Home > D. General pathology > Infectious diseases > borelliosis
borelliosis
Tuesday 17 March 2009
Relapsing fever is an insect-transmitted disease characterized by recurrent fevers with spirochetemia. Epidemic relapsing fever is caused by body louse-transmitted Borrelia recurrentis, which infects only humans.
B. recurrentis, which is associated with overcrowding due to poverty or war, caused multiple large epidemics in Africa, Eastern Europe, and Russia in the first half of the twentieth century, infecting 15 million people and killing 5 million, and is still a problem in some developing countries. Endemic relapsing fever is caused by several Borrelia species, which are transmitted from small animals to humans by Ornithodorus (soft-bodied) ticks.
In both louse- and tick-transmitted borreliosis, there is a 1- to 2-week incubation period after the bite as the spirochetes multiply in the blood. Clinical infection is heralded by shaking chills, fever, headache, and fatigue, followed by disseminated intravascular coagulation and multiorgan failure. Spirochetes are temporarily cleared from the blood by anti-Borrelia antibodies, which target a single major surface protein called the variable major protein.

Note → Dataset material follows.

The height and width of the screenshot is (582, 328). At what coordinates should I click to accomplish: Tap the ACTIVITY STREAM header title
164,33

After a few days, bacteria bearing a different surface antigen emerge and reach high densities in the blood, and symptoms return until a second set of host antibodies clears these organisms.

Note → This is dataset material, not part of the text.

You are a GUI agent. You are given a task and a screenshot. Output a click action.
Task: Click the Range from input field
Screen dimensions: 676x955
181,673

The lessening severity of successive attacks of relapsing fever and its spontaneous cure in many untreated patients have been attributed to the limited genetic repertoire of Borrelia, enabling the host to build up cross-reactive as well as clone-specific antibodies. Antibiotic treatment of Borrelia infections may cause a massive release of endotoxin, resulting in the production of cytokines that cause fever with rigors, fall in blood pressure, and leukopenia (the Jarisch-Herxheimer reaction).
Morphology. Diagnosis of relapsing fever can be made by identification of spirochetes in blood smears obtained during febrile periods. In fatal louse-borne disease, the spleen is moderately enlarged (300 to 400 gm) and contains focal necroses and miliary collections of leukocytes, including neutrophils, and numerous borreliae.
There is congestion and hypercellularity of the red pulp with erythrophagocytosis. The liver may also be enlarged and congested with prominent Kupffer cells and septic foci. Scattered hemorrhages resulting from DIC may be found in serosal and mucosal surfaces, skin, and viscera. Pulmonary bacterial superinfection is a frequent complication.